Incidence of posttransplantation lymphoproliferative disorder (PTLD) following allogeneic blood or marrow transplantation (alloBMT) using post-transplantation cyclophosphamide (PT-Cy) for graft-versus-host disease (GVHD) prophylaxis.

Abstract

7009 Background: Immunosuppression to prevent graft rejection and GVHD is associated with an increased incidence of PTLD in the first year after alloBMT. AlloBMTs using partially HLA-mismatched or unrelated donor grafts, particularly when coupled with selective T-cell depletion approaches and/or anti-thymocyte globulin therapy, are associated with PTLD rates of 4-8%. The incidence of PTLD after umbilical cord blood alloBMT ranges from 2-7%. We evaluated the incidence of PTLD associated with the use of PT-Cy as GVHD prophylaxis at Johns Hopkins Hospital. Methods: After IRB approval, the Blood and Marrow Transplant Research database was queried for adult patients (age > 18) who received PT-Cy as GVHD prophylaxis. Medical records from the first year after alloBMT, including clinical notes, pathology reports, and laboratory assays for Epstein-Barr virus (EBV), were reviewed. Results: From 2000-2011, 765 alloBMT patients received PT-Cy (50 mg/kg/day on days 3 and 4 after alloBMT) as GVHD prophylaxis. Of these, 734 patients had 1-year follow-up or death. In patients receiving myeloablative conditioning and HLA-matched grafts (n=289, 117 unrelated donors), PT-Cy was the sole GVHD prophylaxis. Other patients undergoing alloBMT received mycophenolate mofetil and tacrolimus in addition to PT-Cy. These included recipients of HLA-matched (n=63) or haploidentical (n=352) grafts who were conditioned with reduced intensity regimens, as well as recipients of HLA-haploidentical grafts who received myeloablative regimens (n=30). Forty-one patients with CD20(+) tumors received rituximab after alloBMT as part of a clinical protocol. There were no cases of PTLD. Conclusions: The absence of PTLD in this series, even among high-risk recipients of haploidentical or unrelated donor grafts, suggests that PT-Cy is less associated with PTLD than other GVHD prophylaxis strategies. We hypothesize that multiple mechanisms may account for the lack of PTLD with PT-Cy, including destruction of B cells that harbor EBV, sparing of EBV-specific memory T cells, and rapid immune reconstitution.

Extracted entries
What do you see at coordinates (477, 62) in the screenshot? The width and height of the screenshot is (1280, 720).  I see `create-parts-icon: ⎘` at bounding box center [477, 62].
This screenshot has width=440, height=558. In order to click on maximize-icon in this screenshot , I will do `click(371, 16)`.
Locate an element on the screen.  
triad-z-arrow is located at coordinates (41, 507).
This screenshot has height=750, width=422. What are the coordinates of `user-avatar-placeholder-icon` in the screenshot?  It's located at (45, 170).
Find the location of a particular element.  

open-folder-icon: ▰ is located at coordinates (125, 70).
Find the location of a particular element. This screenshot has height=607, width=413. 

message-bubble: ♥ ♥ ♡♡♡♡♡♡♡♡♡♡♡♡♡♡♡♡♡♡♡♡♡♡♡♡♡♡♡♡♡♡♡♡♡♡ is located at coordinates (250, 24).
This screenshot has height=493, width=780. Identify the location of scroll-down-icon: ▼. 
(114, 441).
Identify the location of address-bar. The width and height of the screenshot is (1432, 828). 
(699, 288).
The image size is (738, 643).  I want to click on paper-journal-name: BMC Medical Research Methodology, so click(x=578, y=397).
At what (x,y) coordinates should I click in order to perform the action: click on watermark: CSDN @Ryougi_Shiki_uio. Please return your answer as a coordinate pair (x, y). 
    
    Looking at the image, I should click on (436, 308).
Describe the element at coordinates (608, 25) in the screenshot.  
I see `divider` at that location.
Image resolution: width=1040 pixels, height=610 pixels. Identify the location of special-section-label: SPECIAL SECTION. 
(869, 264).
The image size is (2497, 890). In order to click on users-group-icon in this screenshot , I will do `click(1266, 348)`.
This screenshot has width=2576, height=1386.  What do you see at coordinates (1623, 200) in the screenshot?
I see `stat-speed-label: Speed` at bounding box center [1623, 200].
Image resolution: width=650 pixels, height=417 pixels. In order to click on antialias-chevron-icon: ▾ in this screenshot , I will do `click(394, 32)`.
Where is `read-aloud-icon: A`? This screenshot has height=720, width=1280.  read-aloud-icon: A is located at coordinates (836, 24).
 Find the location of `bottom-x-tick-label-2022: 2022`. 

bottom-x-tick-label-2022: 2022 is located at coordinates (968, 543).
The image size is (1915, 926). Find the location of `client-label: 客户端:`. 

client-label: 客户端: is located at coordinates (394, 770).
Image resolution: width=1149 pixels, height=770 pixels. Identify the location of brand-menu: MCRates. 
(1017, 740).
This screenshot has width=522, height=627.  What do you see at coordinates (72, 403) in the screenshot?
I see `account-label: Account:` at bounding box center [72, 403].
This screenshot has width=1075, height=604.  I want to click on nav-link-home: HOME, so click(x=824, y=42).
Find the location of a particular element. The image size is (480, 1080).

◆ Task directions ◆
Write out the passage of the PTLD abstract from "Incidence of posttransplantation" to "disease (GVHD) prophylaxis.", word for word. The entries were drawn from a separate source.

◆ Your solution ◆
Incidence of posttransplantation lymphoproliferative disorder (PTLD) following allogeneic blood or marrow transplantation (alloBMT) using post-transplantation cyclophosphamide (PT-Cy) for graft-versus-host disease (GVHD) prophylaxis.